▶ _CONSIGNE A_
D'après le texte sur la décision du Conseil constitutionnel du 4 août, pourquoi la validation des jurés populaires en matière correctionnelle était-elle attendue ? Répondez en une à trois phrases.
▶ _CONSIGNE B_
Poursuivez le texte sur la décision du Conseil constitutionnel du 4 août à partir de la dernière phrase, celle sur les « citoyens assesseurs » minoritaires.

▶ _EXTRAIT DE PAGE_

La
décision rendue le 4 août par le Conseil constitutionnel est de celles qui peuvent sembler relativement anodines. C'est si vrai que les journalistes ont privilégié une approche "quantitative", notant que le Conseil "
n'a censuré que 4 des 54 articles de la loi" ou qu'il a validé
"l'essentiel" de la loi. En clair, ce qui a été déclaré inconstitutionnel ne mériterait guère que l'on s'y attarde. Et les journalistes ne s'attardent d'ailleurs pas, d'autant que la décision ne brille pas par sa limpidité.
Sur les jurés populaire en matière correctionnelle, le Conseil constitutionnel valide le dispositif, ce qui était d'ailleurs attendu, car on ne voit pas trop sur quel fondement il aurait pu déclarer l'inconstitutionnalité d'un système qui existait déjà en matière criminelle. Il précise cependant les conditions dans lesquelles ce "tribunal correctionnel dans sa formation citoyenne" peut fonctionner.
Trois conditions sont ainsi posées :
- des garanties appropriées doivent être mises en place, pour satisfaire au principe d'indépendance, "indissociable de l'exercice de fonctions judiciaires" ;
- l'article 6 de la Déclaration des droits de l'homme de 1789 précise que "tous les citoyens sont également admissibles à toutes dignités, places et emplois publics, selon leur capacité, et sans autre distinction que celle de leurs vertus et de leurs talents". Pour le Conseil constitutionnel, ces dispositions imposent un contrôle préalable de la capacité des personnes figurant sur la "liste des citoyens assesseurs".
- Enfin, les "citoyens assesseurs" doivent demeurer minoritaires dans les formations correctionnelles de droit commun.

▶ _LISTE_

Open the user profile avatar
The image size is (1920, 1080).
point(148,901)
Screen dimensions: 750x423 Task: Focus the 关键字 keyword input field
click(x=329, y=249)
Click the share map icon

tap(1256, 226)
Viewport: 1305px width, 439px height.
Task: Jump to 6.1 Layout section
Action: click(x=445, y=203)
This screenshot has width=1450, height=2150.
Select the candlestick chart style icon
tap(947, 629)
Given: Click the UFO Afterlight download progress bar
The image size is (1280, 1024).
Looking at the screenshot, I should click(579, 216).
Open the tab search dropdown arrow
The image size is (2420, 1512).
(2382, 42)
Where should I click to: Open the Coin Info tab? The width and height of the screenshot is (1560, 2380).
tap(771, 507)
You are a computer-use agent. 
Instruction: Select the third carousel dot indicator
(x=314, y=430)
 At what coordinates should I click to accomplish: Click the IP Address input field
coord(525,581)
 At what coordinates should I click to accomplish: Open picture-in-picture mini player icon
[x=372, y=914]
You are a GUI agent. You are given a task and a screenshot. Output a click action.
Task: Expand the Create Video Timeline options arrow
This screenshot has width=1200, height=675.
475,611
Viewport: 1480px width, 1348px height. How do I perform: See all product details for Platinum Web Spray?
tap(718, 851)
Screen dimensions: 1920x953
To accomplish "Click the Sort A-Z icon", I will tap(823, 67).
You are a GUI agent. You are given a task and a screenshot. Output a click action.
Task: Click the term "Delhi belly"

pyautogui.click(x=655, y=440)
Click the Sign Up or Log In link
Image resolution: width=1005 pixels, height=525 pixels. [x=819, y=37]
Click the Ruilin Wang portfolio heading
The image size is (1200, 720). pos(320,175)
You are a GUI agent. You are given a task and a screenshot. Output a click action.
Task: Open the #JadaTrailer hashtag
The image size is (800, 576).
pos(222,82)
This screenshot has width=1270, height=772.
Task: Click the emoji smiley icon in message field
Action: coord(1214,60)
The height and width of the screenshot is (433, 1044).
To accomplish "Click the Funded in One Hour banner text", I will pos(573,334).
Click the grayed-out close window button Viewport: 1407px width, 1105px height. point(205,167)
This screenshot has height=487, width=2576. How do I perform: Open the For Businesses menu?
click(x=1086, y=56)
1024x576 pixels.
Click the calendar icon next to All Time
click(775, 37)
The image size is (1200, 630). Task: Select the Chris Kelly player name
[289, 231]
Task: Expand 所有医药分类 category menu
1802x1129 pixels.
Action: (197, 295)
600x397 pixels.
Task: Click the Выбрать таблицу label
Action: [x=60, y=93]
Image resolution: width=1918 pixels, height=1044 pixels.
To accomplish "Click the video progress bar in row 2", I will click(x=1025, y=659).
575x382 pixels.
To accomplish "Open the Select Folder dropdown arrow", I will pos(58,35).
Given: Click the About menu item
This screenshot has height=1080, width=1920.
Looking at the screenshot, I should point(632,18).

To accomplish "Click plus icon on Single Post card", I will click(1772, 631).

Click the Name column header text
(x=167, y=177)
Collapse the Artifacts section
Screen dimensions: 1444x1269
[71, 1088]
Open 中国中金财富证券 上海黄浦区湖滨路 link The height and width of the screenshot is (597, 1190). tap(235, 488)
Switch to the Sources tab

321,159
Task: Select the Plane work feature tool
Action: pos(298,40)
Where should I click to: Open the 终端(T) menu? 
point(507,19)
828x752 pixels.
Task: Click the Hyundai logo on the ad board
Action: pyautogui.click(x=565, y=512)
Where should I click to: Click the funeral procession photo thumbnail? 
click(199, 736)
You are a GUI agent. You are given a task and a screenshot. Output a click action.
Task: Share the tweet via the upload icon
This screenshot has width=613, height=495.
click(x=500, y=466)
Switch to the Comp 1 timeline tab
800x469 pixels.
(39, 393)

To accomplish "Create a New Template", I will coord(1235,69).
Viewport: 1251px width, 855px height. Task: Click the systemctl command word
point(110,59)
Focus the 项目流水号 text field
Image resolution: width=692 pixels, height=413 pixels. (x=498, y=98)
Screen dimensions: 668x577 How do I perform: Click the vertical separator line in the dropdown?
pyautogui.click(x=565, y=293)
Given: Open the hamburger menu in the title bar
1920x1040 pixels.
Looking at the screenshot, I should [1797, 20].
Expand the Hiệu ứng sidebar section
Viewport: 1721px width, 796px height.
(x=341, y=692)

▶ _RÉPONSE ATTENDUE A_
Elle était attendue parce qu'on voyait mal sur quel fondement le Conseil constitutionnel aurait pu déclarer inconstitutionnel un système qui existait déjà en matière criminelle.

▶ _RÉPONSE ATTENDUE B_
Le juge constitutionnel note que ces conditions sont remplies en l'espèce, puisque la loi confie à la commission mise en place par l'article 262 c.p.p., celle-là même compétente pour les jurys d'assises, d'examiner la liste préparatoire des citoyens appelés à de telles fonctions. Cette commission peut exclure des personnes "notamment pour des raisons qui font douter de leur impartialité, leur honorabilité ou leur probité". En outre, ceux qui seront effectivement appelés à exercer ce rôle d'assesseur bénéficieront d'une formation ad hoc dont les modalités seront précisées par un décret en Conseil d'Etat. Enfin, le caractère minoritaire des "citoyens assesseurs" est garanti par la loi.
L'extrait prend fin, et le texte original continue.